Dejected, she took up an assignment in Jaipur and left Mumbai. The show’s producers then called to say they wanted to shoot Singh’s family in Bihar and show her journey. “They told me it would change my life. They shot my family in my village near Katihar. Imagine how hard it must have been for my parents and relatives to accept and talk about my sex change. But I was optimistic that this was a good opportunity to tell people about my life, to break stereotypes, and to bring some spotlight on my village,” says Singh.
But the shoot was never aired and she was not given any explanation, she says. A person close to Zee TV confirmed to ET Magazine that Singh’s story was unique and their team did shoot her family in the village. “But we didn’t air the footage because she didn’t make the cut in terms of talent,” he said, adding that it was a call taken by the judges and creative team together. “It had nothing to do with her sexual orientation or identity,” he emphasises, citing the example of Sushant Divgikar who performed on Sa Re Ga Ma Pa 2018. “He identified as LGBTQ and did a drag performance during the auditions. He was selected purely for his singing ability. As a channel we have always been about inclusiveness,” he adds, expressing his regret about Singh’s experience.
Singh wiped away her disappointment and applied to MTV’s India’s Next Top Model and was selected initially. Instructed to not take on any modeling assignments and to keep herself available at all times, she spent her time dieting, working out and preparing for the show. A month later, she was once again dropped. Yet another disappointment awaited her at MTV’s Ace of Space hosted by Vikas Gupta.
“These three incidents just broke me down. I wanted to commit suicide. People say the industry is gender-unbiased, and everyone put a rainbow on their Facebook profiles after [Section] 377 was struck down. But no one gives us a chance in real life,” Singh says, speaking quickly and furiously. “I did my best, but then what? If a cis woman could play a transwoman’s role in Sacred Games, why can’t a transwoman play herself or play a cis woman? We are all actors after all, so why the gender boundary only for us?”
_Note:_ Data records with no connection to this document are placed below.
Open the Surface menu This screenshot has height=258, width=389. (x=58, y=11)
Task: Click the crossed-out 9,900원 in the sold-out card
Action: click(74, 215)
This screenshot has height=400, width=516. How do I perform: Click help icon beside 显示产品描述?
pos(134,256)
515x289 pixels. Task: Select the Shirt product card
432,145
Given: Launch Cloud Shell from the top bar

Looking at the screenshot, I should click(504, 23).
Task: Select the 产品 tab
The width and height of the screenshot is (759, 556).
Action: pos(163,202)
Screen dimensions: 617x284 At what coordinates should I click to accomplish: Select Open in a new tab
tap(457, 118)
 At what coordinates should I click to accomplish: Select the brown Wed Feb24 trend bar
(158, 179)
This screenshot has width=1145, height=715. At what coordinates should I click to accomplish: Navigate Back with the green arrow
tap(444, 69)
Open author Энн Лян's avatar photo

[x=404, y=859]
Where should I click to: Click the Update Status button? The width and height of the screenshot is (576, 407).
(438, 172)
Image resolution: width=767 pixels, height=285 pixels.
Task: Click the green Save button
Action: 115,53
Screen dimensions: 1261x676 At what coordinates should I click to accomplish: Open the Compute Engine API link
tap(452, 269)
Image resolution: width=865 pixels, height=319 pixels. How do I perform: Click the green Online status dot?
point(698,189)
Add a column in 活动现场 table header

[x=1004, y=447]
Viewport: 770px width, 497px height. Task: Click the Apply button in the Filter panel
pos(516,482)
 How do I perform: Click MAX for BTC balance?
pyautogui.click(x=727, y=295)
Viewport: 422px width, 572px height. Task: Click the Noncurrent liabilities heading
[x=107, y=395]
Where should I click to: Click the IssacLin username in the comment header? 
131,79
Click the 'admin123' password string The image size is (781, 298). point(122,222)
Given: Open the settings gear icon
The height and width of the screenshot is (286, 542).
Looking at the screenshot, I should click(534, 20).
While MTV did not directly comment on Singh’s experience, its spokesperson asserts that being diversity inclusive and gender positive is in the brand’s DNA. “Being a brand that’s close to the youth, we focus on culturally diverse themes and try to break stereotypes, especially gender bias and freedom to choose one’s sexuality,” she says, citing examples such as showcasing the dilemmas of same-sex dating on Elovator Pitch; having transgender contestants Tenzin Mariko and Gauri Arora on Ace of Space and India’s Next Top Model Season 3 respectively; and talking about transgender and same-sex relationships on shows like Big F, Dating in the Dark and Love School.
“We realise that it needs a lot of conviction for the LGBTQ community to come out in the open and explore their identity in the entertainment industry, and we are privileged that MTV has provided them with the platform to showcase their talent,” the channel maintains.
Singh affirms her decision to keep striving as far as she can. “I’m still hoping for an opportunity and for something good to happen,” she says. “You can’t ignore us.”